Orthogonal Persistence of C++ Data Structures on the Internet Computer: A Study

Hello C++ developers,

I’ve been experimenting with orthogonal persistence of various C++ data structures in canisters on the Internet Computer (IC) and would like to share my findings with the community.

TL;DR
It works great!

Here are the key points:

  1. Data structures fully living in the global/static section of the stack are correctly persisted. This includes regular data types like int, float, uint64_t, etc. and the special STL container std::array, which keeps all its data on the stack.
  2. Self-managed dynamic data structures are correctly persisted too. This is when the data lives on the Heap, but the pointer to the data is in the global/static section of the stack. This was tested for both new/delete and calloc/free style memory management.
  3. Self-managed pointers to STL containers that use dynamic heap memory, like std::vector, std:string & std::unordered_map also work.
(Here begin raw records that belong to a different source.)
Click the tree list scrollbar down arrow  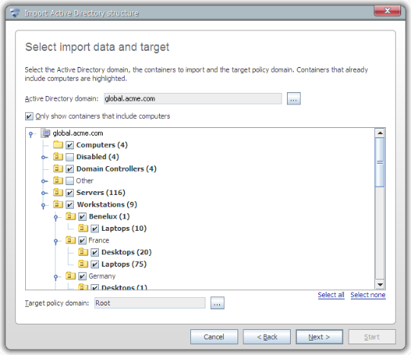tap(380, 284)
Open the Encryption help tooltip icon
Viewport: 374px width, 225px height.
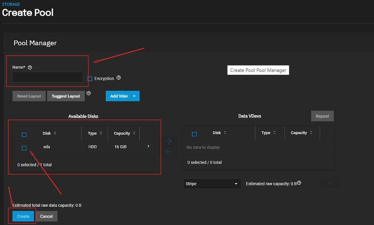point(119,78)
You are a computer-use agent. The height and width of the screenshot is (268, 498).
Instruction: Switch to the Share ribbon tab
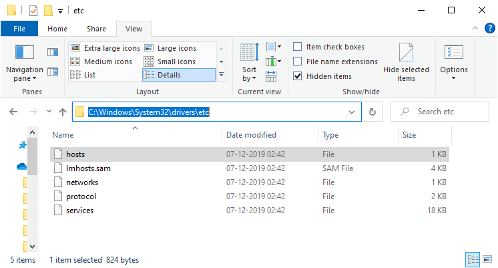tap(96, 29)
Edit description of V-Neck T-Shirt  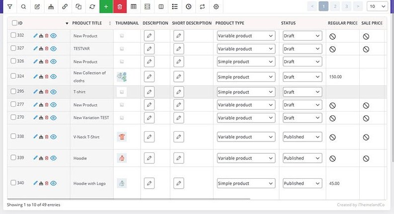pyautogui.click(x=149, y=137)
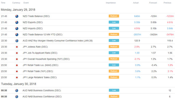Click the Medium importance badge for NZD Trade Balance (DEC)
The image size is (175, 100).
(114, 16)
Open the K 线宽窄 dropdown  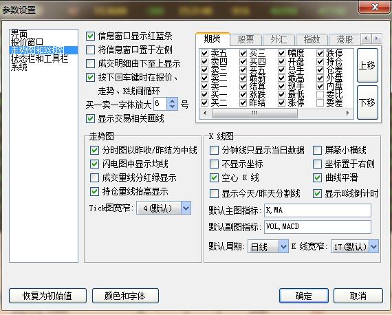[x=373, y=247]
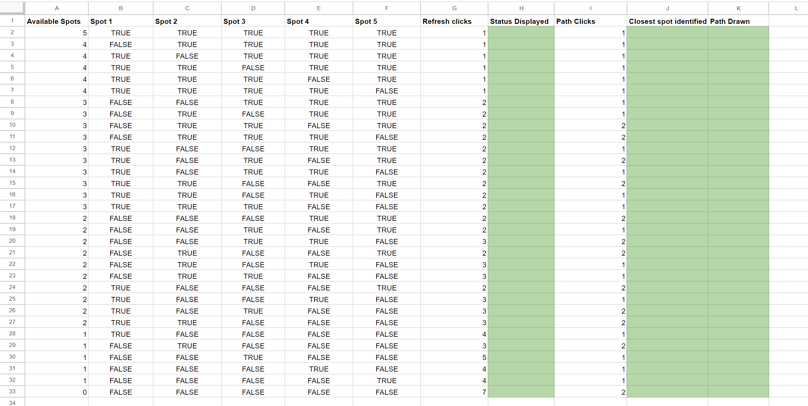The height and width of the screenshot is (406, 808).
Task: Select the row 18 number header
Action: [12, 217]
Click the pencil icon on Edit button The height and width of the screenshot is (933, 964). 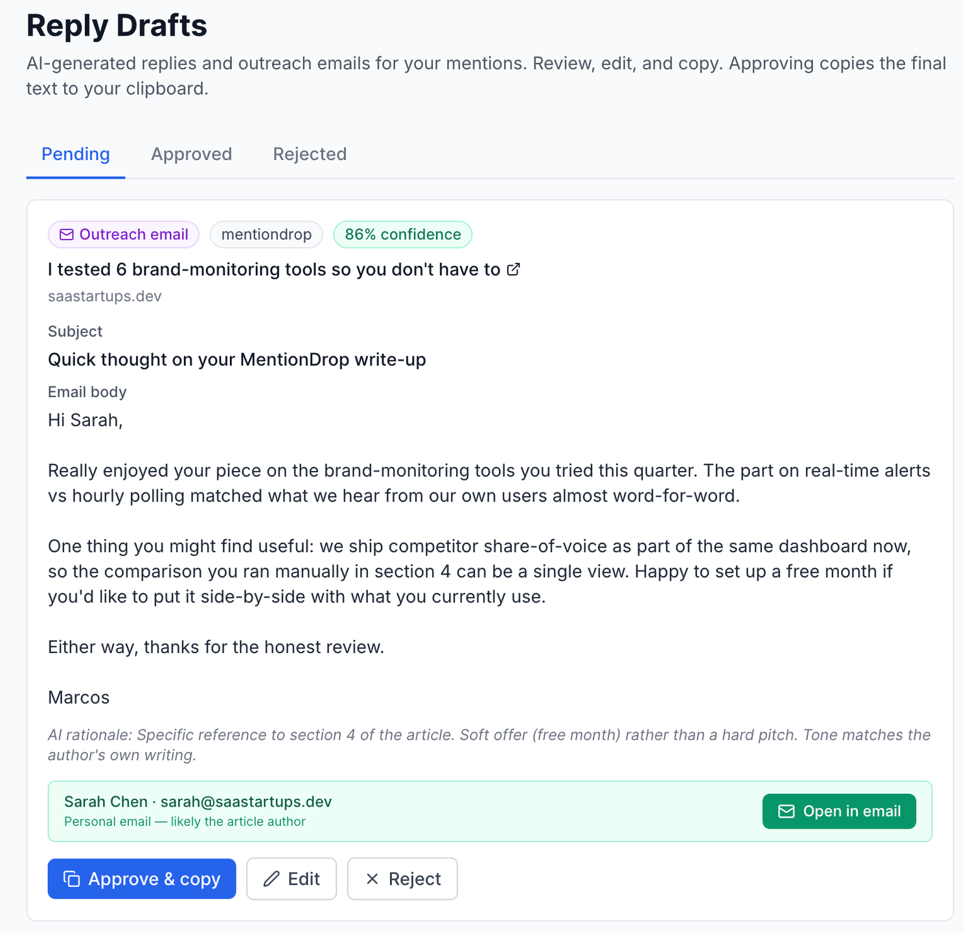click(271, 879)
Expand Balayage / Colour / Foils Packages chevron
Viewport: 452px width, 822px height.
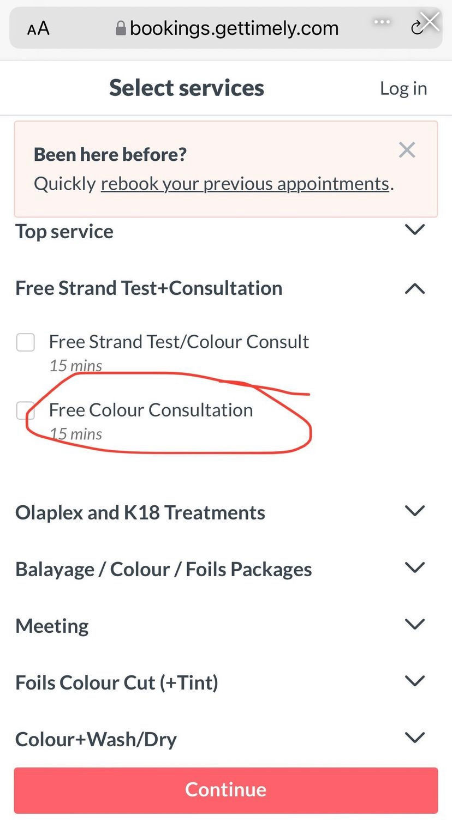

As long as you self manage a pointer in the global/static memory, and then use new/delete on them inside your functions.
  4. Defining STL containers that use dynamic heap memory directly in global/static section is not working. Not only are they not persisted, just adding these to the global/static section corrupts the canister memory, even if you’re not using them at all… The tests show that the metadata for the std::vector (like its size and the Heap address pointed to by the vector) is persisted, but the actual values aren’t. I would love to get the perspective from the DFINITY team if they have any idea why adding STL containers like std::vector directly to the global/static section is not possible. Is this a bug in the Orthogonal Persistence code for canisters, or if not, can I enter a feature request to get it supported? It is not a blocker by any means, because options 1,2,3 all work perfect, but it would be good to support it.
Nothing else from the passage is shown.